Problem to work on
Pick up the nativecompile usage notes below from their last line and continue them.

CPython 3.4 is required. Higher versions are unlikely to work.

The compiler supports the x86 and x86-64 instruction sets.


Basic Usage:

>>> import nativecompile
>>> mcode = nativecompile.compile('print("Hello World!")')
>>> mcode()
Hello World!


Compiling Modules:

By default, imported modules are not compiled. To have modules automatically
compiled, the nativecompile.importer module supplies the function
install_importer. install_importer must be called before any module you wish to
compile is imported for the first time. It makes no difference whether the
module is imported inside or outside of compiled code. The compiling importer
can be removed with uninstall_importer.

Usage:

>>> import nativecompile
>>> import nativecompile.importer
>>> nativecompile.importer.install_importer()
>>> import mymodule
>>> mcode = nativecompile.compile('mymodule.myfunction()')

Supplied information
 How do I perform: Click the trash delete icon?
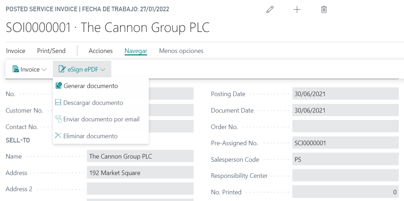pos(324,10)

Exercise response
>>> mcode()

Calling install_importer will install a path hook (see
http://www.python.org/dev/peps/pep-0302 for details) that handles any python
module inside a folder (the hook does not currently handle modules inside ZIP
files). Any module that is handled by another path or meta-path hook will not be
compiled (but will still run).

This is a very unsophisticated compiler. No type inference and very little
optimization is done. However, this does remove the overhead of the interpreter
loop and thus should result in a modest performance boost.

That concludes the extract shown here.